Our physical and digital collections have been supplanted by streaming services tied to connected devices instead of a traditional stereo system. Like I said at the start, between services and a smart speaker (and my phone), I have a never-ending jukebox wherever I am. So where do we go from here? 

For starters, the wireless hand-off from device to device could stand to be a little more seamless, not to mention device agnostic. It's wishful thinking that you should be able to pick your source of choice and have it jump from smart speaker to your car to your phone and back again without shouting commands and certainly without connecting cords. Also, with unlimited mobile data plans and the eventual widespread availability of ultrafast 5G networks, it would be great if better audio quality was available regardless of service.  

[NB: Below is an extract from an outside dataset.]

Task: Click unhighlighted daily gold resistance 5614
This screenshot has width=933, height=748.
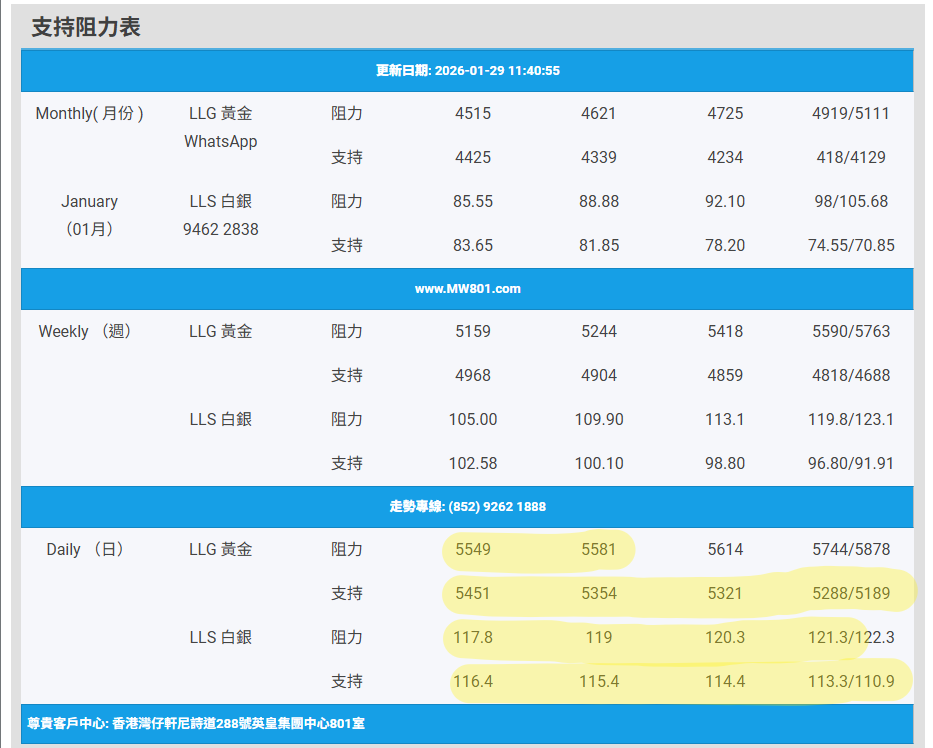Action: point(725,550)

One more thing: After being able to see a lot more live music streamed during the coronavirus pandemic, it seems the next phase of music might be as straightforward as leaning more into video. Obviously, there is plenty of video being made for music, but it's all scattered among various YouTube channels, web sites and services. The future might be in offering streams of live performances from different venues, big and small, around the world or even from artists' homes, so you can watch it on your TV, tablet, computer or phone as it happens or stream it later as video or audio. Seattle-based startup Lively tried something similar in 2014 as a way to curb people from recording concerts with their phones, but maybe now is the right time to make something like this happen.